Very recently, there have been a large number of news reports alerting the public about possible dangers of vaping after 5 deaths and 450 possible causes of vape-related lung illnesses were reported across 33 states in the USA.
Whilst it is unclear what the exact cause is, it is believed that chemicals like Vitamin-E acetate which are used to emulsify THC (tetrahydrocannabinol)and CBD (cannabidiol) in illegal and unregulated vapourisers are the likely culprit.
In view of these, the public are actively being advised against using e-cigarettes.

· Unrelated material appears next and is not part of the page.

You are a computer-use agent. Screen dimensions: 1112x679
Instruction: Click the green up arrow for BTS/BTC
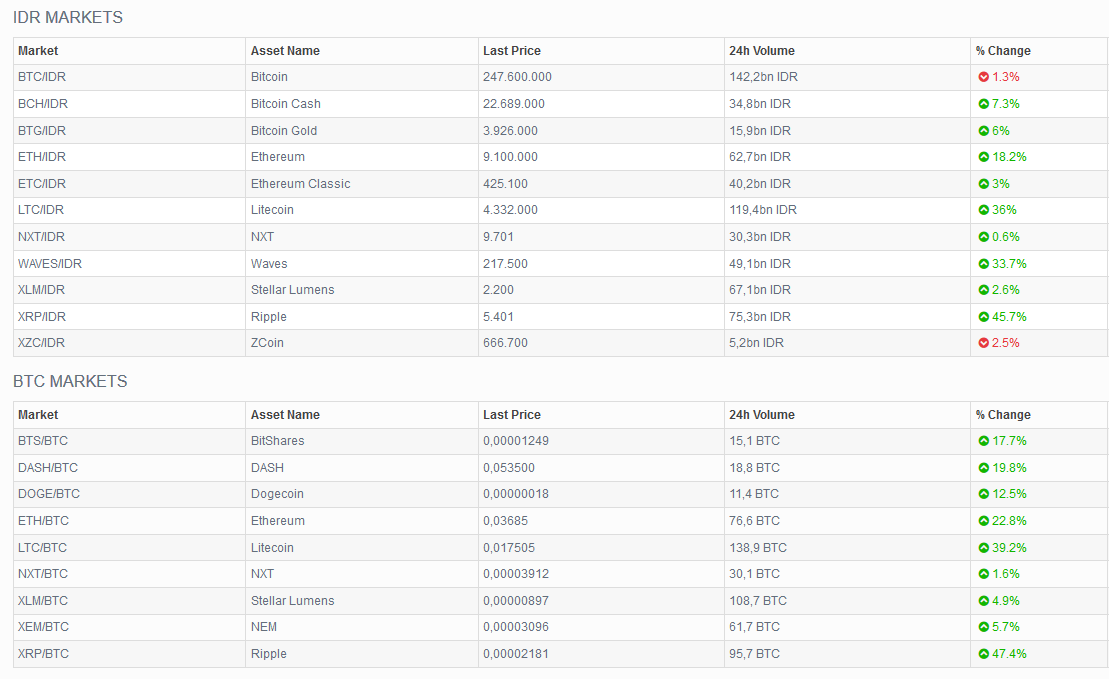tap(983, 441)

Given these recent concerns about vaping, I thought it would be apposite to write an article on what we know so far about e-cigarettes and vaping and effects on heart.
E-Cigarettes first entered the market in china in 2003. They subsequently entered the US and European markets in 2006 so they have only been around for 10-15 years and therefore research around their long-term safety is not available.
E-Cigarettes are battery-operated devices which heat a liquid which usually contains nicotine, thereby producing a vapour which the user inhales. The vapour emulates but is not tobacco smoke. This process simulates the experience of smoking a traditional cigarette but no combustion occurs.
The main ingredients of the liquid which is vapourised are Nicotine (although some are nicotine-free), propylene-glycol or glycerol and flavourings. In addition, other compounds such as tin, lead, manganese, nickel, chromium and even arsenic have been found in e-cigarette liquids and vapours.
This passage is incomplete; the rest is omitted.